▸ Task description
Please set down every entry from the listing below, word for word.

▸ Dataset excerpts
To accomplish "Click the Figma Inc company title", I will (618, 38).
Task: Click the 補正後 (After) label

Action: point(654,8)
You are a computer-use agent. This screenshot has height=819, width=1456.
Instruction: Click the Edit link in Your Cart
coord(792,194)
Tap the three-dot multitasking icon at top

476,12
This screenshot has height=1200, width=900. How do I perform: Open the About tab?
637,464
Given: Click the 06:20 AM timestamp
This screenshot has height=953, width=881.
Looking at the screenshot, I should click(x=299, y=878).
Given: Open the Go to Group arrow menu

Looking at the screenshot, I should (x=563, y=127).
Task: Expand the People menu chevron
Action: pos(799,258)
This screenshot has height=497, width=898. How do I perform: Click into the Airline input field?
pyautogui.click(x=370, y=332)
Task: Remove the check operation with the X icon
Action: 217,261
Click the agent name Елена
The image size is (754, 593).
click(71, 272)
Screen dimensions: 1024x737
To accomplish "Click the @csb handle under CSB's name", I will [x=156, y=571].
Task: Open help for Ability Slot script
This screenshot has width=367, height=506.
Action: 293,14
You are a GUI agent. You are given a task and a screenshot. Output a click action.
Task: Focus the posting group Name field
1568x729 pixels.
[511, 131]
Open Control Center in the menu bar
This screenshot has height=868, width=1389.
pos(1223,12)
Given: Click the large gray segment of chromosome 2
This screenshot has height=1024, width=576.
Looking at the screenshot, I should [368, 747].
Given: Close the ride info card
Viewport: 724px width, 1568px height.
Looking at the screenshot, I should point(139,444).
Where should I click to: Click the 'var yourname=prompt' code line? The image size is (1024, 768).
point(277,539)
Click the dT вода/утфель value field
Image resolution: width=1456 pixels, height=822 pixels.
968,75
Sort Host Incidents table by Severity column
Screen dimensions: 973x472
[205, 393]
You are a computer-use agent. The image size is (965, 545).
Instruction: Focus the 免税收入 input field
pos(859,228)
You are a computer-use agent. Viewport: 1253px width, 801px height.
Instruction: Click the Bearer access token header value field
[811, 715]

▸ Written reply
To accomplish "Click the Figma Inc company title", I will (618, 38).
Task: Click the 補正後 (After) label

Action: point(654,8)
You are a computer-use agent. This screenshot has height=819, width=1456.
Instruction: Click the Edit link in Your Cart
coord(792,194)
Tap the three-dot multitasking icon at top

476,12
This screenshot has height=1200, width=900. How do I perform: Open the About tab?
637,464
Given: Click the 06:20 AM timestamp
This screenshot has height=953, width=881.
Looking at the screenshot, I should click(x=299, y=878).
Given: Open the Go to Group arrow menu

Looking at the screenshot, I should (x=563, y=127).
Task: Expand the People menu chevron
Action: pos(799,258)
This screenshot has height=497, width=898. How do I perform: Click into the Airline input field?
pyautogui.click(x=370, y=332)
Task: Remove the check operation with the X icon
Action: 217,261
Click the agent name Елена
The image size is (754, 593).
click(71, 272)
Screen dimensions: 1024x737
To accomplish "Click the @csb handle under CSB's name", I will [x=156, y=571].
Task: Open help for Ability Slot script
This screenshot has width=367, height=506.
Action: 293,14
You are a GUI agent. You are given a task and a screenshot. Output a click action.
Task: Focus the posting group Name field
1568x729 pixels.
[511, 131]
Open Control Center in the menu bar
This screenshot has height=868, width=1389.
pos(1223,12)
Given: Click the large gray segment of chromosome 2
This screenshot has height=1024, width=576.
Looking at the screenshot, I should [368, 747].
Given: Close the ride info card
Viewport: 724px width, 1568px height.
Looking at the screenshot, I should point(139,444).
Where should I click to: Click the 'var yourname=prompt' code line? The image size is (1024, 768).
point(277,539)
Click the dT вода/утфель value field
Image resolution: width=1456 pixels, height=822 pixels.
968,75
Sort Host Incidents table by Severity column
Screen dimensions: 973x472
[205, 393]
You are a computer-use agent. The image size is (965, 545).
Instruction: Focus the 免税收入 input field
pos(859,228)
You are a computer-use agent. Viewport: 1253px width, 801px height.
Instruction: Click the Bearer access token header value field
[811, 715]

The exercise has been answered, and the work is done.